During Residence Move-In weekend, I came across parents and their freshmen sons and daughters in nearby malls and on campus, and the tension was palpable. The stress of recent decisions, all the details to take care of in so little time, and the imminent separation appeared to affect everyone, consciously or otherwise. Some students showed exasperation that brought me back to my own teenage years leading me to reflect that, eventually, they’d look back on this time and realize they’d been harder than necessary on the ones who had their best interest at heart. Others showed signs of anticipation regarding the independence they’d travelled so far to acquire and were clearly eager for this new chapter of their lives to begin. In either case, these budding adults did not seem to realize what it meant for their parents to see them leave the nest and therefore could not bring them much comfort in words or gestures.
More and more, parents get highly involved in their student’s university admission process, preparation for the move to a new town and even, course selection, and find themselves drained and sometimes disheartened come September. Not unlike what we experience after the realization of an important project to which we dedicate ourselves fully and totally in every last detail until its completion. When it’s done, we feel relieved and proud, but we also experience a drop in our energy levels making it hard to tackle the next challenge. It’s sometimes the feeling of being left without a challenge of as great breadth that makes it hard to get back on track. Either way, it’s not the easiest of feelings to overcome.

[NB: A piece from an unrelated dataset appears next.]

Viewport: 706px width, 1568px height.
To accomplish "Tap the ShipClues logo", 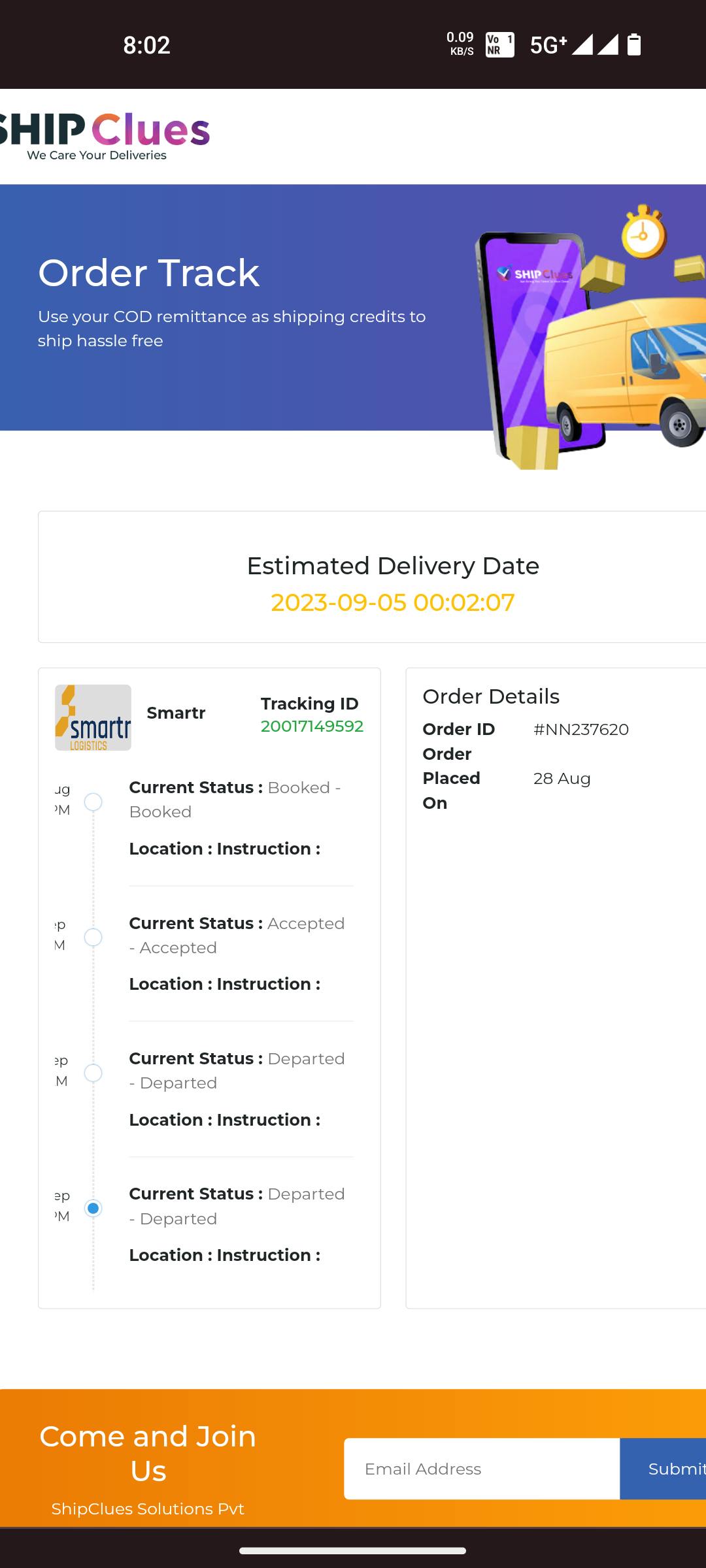I will pyautogui.click(x=105, y=136).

Additionally, students who have recently left home to start university are usually quite wrapped up in their new life and obligations and are not necessarily thinking of calling home or keeping in touch. They certainly aren’t thinking about checking in on you! When they call, it’s often with a concern or to let you know there’s a balance on their fee account that you can pay directly online using your own user name and ID.
You’ve made it through the hardest part, now you can take on a new role that has less to do with the head coach and more with the strength trainer. To get through this transition period successfully, here are a few tips that may help you avoid the feeling of being right back in the midst of a teenage relationship, sitting by the phone waiting for a call or that long weekend invitation that’s late to come.
Tip #1: Set a liberal contact schedule. Your son or daughter is adjusting to a new environment, new digs, a new roommate, a considerable work load all the while learning to live independently for the first time. They are also making new friends and enjoying new responsibilities. It can prove to be a lot for a young adult, but it often is their first big challenge and they want to take ownership of it. To prevent adding to their to-do list and to keep that phone call a pleasant one, set a contact schedule that suit both you and your student. It should not bind either of you to the phone or make it hard to attend activities or to sleep in. It might be touching base on Sunday nights at 7, or every second Tuesday when your favorite student doesn’t have that afternoon lab – let them suggest a time and frequency and remember they might feel uncomfortable suggesting to tone it down, so they might need you to be the reasonable one.
Tip #2: Stick to it. Once that contact schedule is determined, observe it and do not deviate unless there’s an emergency. Some students might feel comfortable exchanging quick emails here and there but others will feel as though they’re constantly asked to report, whatever the nature of the exchange. Take hints when they are given. .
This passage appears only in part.